The Adventure of Sun ‘n Fun Continues

Jon Whittle

I have no history with hot air balloons, but plenty with Wacos since my father was an avid restorer of the antique airplanes. And I even had hopes of learning to fly my dad’s mainstay, Big Red. That was before he and two others in the airplane went down into Lake Apopka (I have yet put the details to writing, and I’m not sure I’m ready to here in this blog, so bear with me).

So suffice it to say, when Peter Bowers of Michigan-based Waco Classic Aircraft Corporation ( contacted the magazine that its new YMF D model would be at Sun ‘n Fun, my interest was piqued — for very personal reasons. Like I’ve mentioned in past blogs, I never looked back after my dad’s death. Little did I know that a company had started a modern production of the Waco YMF in the early 80s with the first YMF receiving FAA certification under the original Waco type certificate a few years later. The new D Model settled into Sun n Fun for a week of demo rides and aerobatic performances with Bob Wagner at the stick — and I had a chance to hop in for a ride.

The balloon experience took a bit longer than anticipated so I barely made our appointment. I literally jumped out of the chase van and beelined to where the demo airplane was parked on the flight line, right next to the Aeroshell Team’s T-6s. A sight in and of itself!

Pilot Bob Wagner got me situated in the front cockpit, briefing me about the controls, attaching my harness belt and helping me don the helmet. It was familiar from the moment I walked up to the airplane, but when he yelled “Clear the prop!” and the 300 hp Jacobs radial engine roared to life, I was back home. I can’t explain it properly, but that’s as close as I can get to it in words. Bob taxied out to the runway and we and another airplane were cleared for a tandem takeoff immediately after some warbirds that were ahead of us. We flew out as a group before Bob split off and headed south to do some maneuvers. It was a beautiful day for an open cockpit experience. The wind rushing by, the comforting rumble of the engine.

Bob’s voice came over the radio and told me to take the stick. I did some turns and then straight and level flight before performing a stall. It felt very stable. He then took the controls and said “Here’s how you do a lazy 8 for your commercial license, nice and easy.” I quickly pointed out that I wasn’t going for a commercial license, but he had already commenced the maneuver. It seemed pointless to add that I had never experienced a Lazy 8! It was smooth as silk. I loved it, my laughs disappeared into the windstream! After completing the maneuver, he then piped into my ear “This is how you do a FUN Lazy 8!” I stopped my protest b/c it was too late, he had already begun the FUN maneuver.
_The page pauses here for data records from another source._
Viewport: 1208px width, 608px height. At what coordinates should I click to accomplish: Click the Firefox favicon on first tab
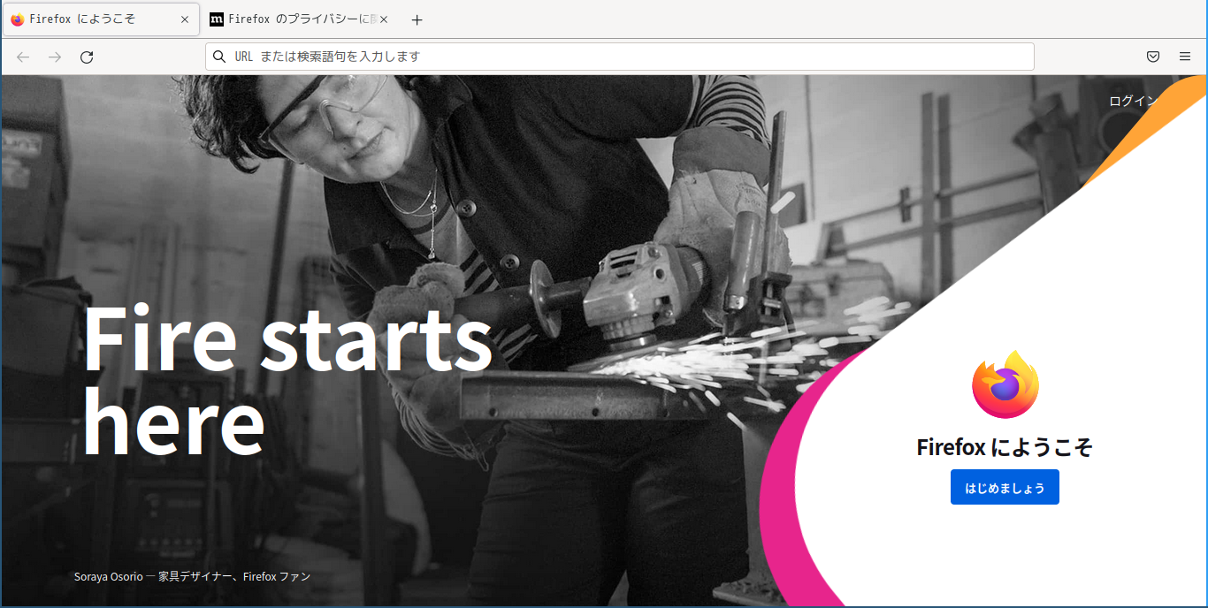[18, 19]
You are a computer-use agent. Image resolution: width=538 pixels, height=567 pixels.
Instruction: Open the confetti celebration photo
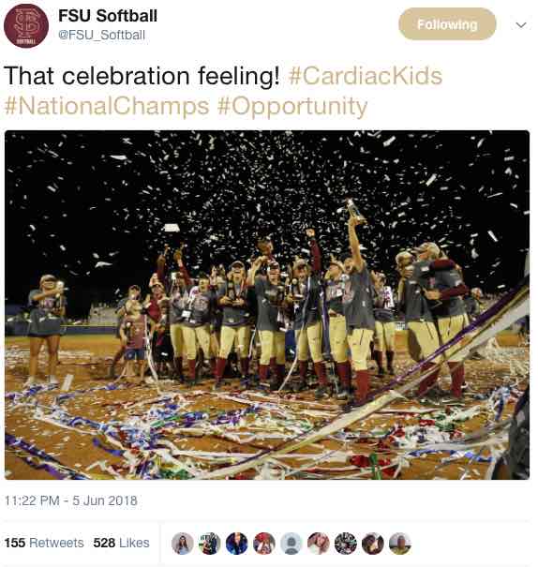[x=267, y=305]
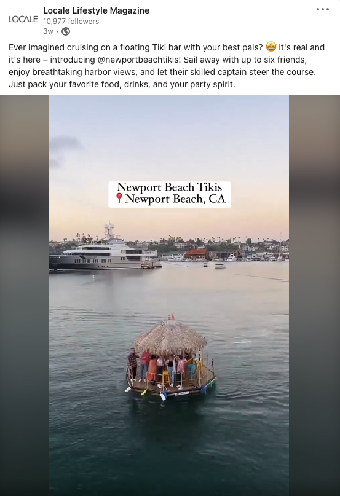Click the post text about party spirit
The image size is (340, 496).
coord(122,84)
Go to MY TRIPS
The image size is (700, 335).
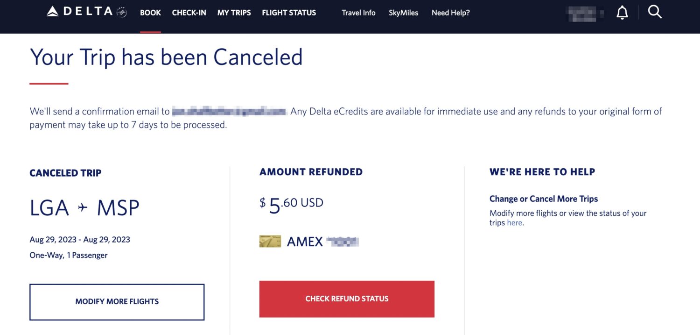click(234, 13)
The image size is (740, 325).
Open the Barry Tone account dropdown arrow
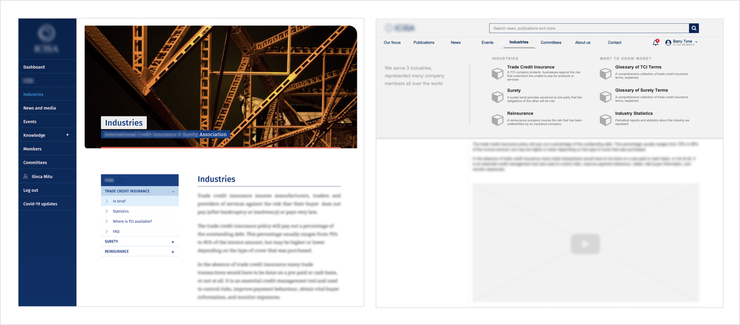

Wow! My delight overtook my fear as I was pressed down into my seat. Leveling out, we headed back in to join the war bird arrival at Linder. As we cruised along, I couldn’t help wonder what my dad would think. Not only about me in this moment and my renewed interest in flying, but about how much the Waco has progressed with modern production. The pilot’s cockpit is outfitted with a glass panel, something that was not even around when my dad was. And I had to chuckle that it now had LED landing lights! If he had lived into this century, unlike some his age, I’m sure he would have embraced such technology (and would have become computer savvy and surfed the Internet). Despite the technology and the modern production, I’m sure the flight experience is not so different from that of decades ago in his vintage aircraft restorations. I can hear his laugh, not too unlike mine just moments prior.

After a smooth and easy landing, we taxied back to the Waco’s parking spot so Bob could get ready to perform with the warbirds. Just before thanking Bob (another ironic twist, for my dad's name was Bob), I asked him if he might have known my father. Yes, he had met him, he told me, when he had been hired to deliver one my father’s last restorations, a taperwing, to the gentleman who had purchased it. I didn’t really know what to say…I wanted him to give a yes answer, but didn’t expect it. So I just said, thank you for a great ride and took my leave.

As a kid, I went to Sun ‘n Fun quite a few times with my father and I remember them as being fun. But, my first Sun ‘n Fun in nearly 30 years was one to remember, on so many levels. I can’t even imagine what 2011 will be like!